I Tested GPT-6 Against GPT-5 with the Same Prompt — The Results Surprised Me

I stayed up late the night GPT-6 launched to watch the keynote.

Sam Altman stood on stage holding a potato — yes, the Spud codename was literal — talking about Symphony architecture, multimodal fusion, and ‘the last mile to AGI.’

The keynote was impressive, but my engineer instincts kicked in: don’t get excited, run a benchmark first.

So last week, I tested GPT-5 and GPT-6 with the exact same prompt.

My methodology

The task was a moderately complex code refactoring job: take a messy Python script, refactor into modular structure, optimize performance, add type annotations, write unit tests.

Why is this hard? It tests understanding of overall code structure, reasonableness of module decomposition, judgement in optimization, and completeness of test coverage.

The results are in

Response time: GPT-6 was noticeably faster — 47 seconds vs 2+ minutes for GPT-5.

Code quality: this is where it gets interesting.
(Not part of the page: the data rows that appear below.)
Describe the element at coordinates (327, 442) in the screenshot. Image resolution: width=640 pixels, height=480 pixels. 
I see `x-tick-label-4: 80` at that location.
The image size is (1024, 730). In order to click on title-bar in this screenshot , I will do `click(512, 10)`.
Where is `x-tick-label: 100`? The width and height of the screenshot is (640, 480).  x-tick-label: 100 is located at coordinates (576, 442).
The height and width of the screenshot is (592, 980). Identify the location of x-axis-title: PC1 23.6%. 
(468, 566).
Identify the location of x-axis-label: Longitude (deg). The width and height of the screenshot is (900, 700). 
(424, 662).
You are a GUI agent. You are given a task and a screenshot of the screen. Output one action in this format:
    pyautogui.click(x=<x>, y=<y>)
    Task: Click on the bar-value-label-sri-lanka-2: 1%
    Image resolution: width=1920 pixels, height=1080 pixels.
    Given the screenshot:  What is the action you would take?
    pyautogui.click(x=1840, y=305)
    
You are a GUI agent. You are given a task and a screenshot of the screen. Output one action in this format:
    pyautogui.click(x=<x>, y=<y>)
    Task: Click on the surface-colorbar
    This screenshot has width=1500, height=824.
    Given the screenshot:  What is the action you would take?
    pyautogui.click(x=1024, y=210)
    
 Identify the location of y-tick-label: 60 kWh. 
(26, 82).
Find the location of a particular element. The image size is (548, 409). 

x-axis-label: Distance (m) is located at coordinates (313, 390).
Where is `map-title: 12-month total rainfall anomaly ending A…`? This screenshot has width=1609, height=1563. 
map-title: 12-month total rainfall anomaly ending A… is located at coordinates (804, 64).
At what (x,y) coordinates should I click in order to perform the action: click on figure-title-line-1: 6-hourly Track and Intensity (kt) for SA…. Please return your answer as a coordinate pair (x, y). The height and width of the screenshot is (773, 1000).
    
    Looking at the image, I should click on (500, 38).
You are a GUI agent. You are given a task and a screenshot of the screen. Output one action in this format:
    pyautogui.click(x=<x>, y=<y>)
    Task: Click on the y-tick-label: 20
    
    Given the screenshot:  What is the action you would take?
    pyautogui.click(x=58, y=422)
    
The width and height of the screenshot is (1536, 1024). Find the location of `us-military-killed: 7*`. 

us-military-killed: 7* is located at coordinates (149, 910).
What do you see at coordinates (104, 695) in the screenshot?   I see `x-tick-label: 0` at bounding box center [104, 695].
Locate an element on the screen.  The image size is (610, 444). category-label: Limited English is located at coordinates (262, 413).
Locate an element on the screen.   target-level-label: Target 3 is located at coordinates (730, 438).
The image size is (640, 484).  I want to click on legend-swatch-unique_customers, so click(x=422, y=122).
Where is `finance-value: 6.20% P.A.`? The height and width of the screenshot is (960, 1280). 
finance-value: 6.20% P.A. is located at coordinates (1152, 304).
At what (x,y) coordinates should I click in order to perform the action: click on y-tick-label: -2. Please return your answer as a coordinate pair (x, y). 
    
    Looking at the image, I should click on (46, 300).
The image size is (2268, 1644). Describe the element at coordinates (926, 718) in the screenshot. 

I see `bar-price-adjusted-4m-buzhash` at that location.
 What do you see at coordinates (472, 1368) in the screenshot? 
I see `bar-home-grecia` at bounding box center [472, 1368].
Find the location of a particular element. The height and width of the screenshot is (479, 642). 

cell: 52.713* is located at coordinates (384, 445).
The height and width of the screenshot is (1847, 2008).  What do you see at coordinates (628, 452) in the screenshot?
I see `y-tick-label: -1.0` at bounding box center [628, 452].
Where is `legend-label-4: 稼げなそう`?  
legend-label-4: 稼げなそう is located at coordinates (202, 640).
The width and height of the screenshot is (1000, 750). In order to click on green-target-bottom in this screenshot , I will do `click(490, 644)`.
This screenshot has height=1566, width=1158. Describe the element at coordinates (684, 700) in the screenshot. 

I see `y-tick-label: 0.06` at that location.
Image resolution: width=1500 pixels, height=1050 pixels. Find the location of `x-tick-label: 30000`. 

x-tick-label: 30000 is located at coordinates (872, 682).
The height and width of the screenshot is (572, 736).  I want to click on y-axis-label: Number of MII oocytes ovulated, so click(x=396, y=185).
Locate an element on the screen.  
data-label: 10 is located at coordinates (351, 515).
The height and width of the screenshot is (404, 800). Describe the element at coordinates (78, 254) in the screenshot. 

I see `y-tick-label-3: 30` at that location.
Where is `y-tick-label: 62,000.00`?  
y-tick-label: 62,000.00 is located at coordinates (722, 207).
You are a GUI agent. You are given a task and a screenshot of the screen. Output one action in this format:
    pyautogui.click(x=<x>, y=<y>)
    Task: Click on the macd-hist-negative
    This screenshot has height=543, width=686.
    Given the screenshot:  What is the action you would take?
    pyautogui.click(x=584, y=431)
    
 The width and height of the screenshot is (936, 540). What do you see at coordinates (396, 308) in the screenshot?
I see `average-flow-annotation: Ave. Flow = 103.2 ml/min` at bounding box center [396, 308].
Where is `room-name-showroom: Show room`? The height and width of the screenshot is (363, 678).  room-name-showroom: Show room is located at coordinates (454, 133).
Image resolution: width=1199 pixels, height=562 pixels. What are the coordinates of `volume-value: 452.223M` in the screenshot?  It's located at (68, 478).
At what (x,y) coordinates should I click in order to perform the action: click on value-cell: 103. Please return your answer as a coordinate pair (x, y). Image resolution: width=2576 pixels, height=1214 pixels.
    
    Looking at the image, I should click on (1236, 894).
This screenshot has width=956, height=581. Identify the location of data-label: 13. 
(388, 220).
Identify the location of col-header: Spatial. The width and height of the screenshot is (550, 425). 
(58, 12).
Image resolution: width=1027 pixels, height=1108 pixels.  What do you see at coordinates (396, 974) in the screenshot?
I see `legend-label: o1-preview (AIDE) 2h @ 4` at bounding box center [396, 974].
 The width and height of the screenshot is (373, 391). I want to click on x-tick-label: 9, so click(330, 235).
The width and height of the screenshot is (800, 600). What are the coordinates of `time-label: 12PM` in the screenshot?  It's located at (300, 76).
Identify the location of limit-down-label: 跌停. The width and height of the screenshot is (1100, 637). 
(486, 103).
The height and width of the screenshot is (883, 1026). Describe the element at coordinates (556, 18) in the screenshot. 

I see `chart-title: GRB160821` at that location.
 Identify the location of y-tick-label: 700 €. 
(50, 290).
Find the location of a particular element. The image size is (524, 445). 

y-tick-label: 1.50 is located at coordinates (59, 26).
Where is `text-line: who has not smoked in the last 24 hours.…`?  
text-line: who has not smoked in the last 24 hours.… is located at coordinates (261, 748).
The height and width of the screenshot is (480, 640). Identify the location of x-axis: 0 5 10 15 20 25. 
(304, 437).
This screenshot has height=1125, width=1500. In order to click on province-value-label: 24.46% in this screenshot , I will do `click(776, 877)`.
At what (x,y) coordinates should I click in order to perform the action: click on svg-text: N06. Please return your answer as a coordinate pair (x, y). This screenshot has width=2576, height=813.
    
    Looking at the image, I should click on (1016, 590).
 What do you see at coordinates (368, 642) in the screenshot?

GPT-5’s approach was more conservative — it would ask ‘do you want to review the current structure first?’ and proceed step by step.

GPT-6’s approach was more aggressive — assumed it understood my needs, delivered complete refactoring in one shot. The code was more ‘elegant,’ using more modern Python idioms.

But here’s the problem: GPT-6’s solution contained a hidden assumption I hadn’t stated. GPT-5 would have asked; GPT-6 guessed.

I implemented GPT-5’s solution in approximately 1 hour. GPT-6’s required 3 rounds of fixes, taking approximately 1.5 hours.

My conclusion

GPT-6 is genuinely better, but I’m skeptical of the ‘40% improvement’ claim.

For simple tasks, GPT-6’s speed advantage is obvious. For complex tasks, GPT-6’s ‘confidence’ is a double-edged sword — when it guesses right, faster; when wrong, fixing takes more time.

The Symphony architecture sounds impressive, but there’s room for improvement in real engineering.

My take: don’t trust the keynote, run your own benchmarks.

Anyone else using GPT-6? What’s your experience been?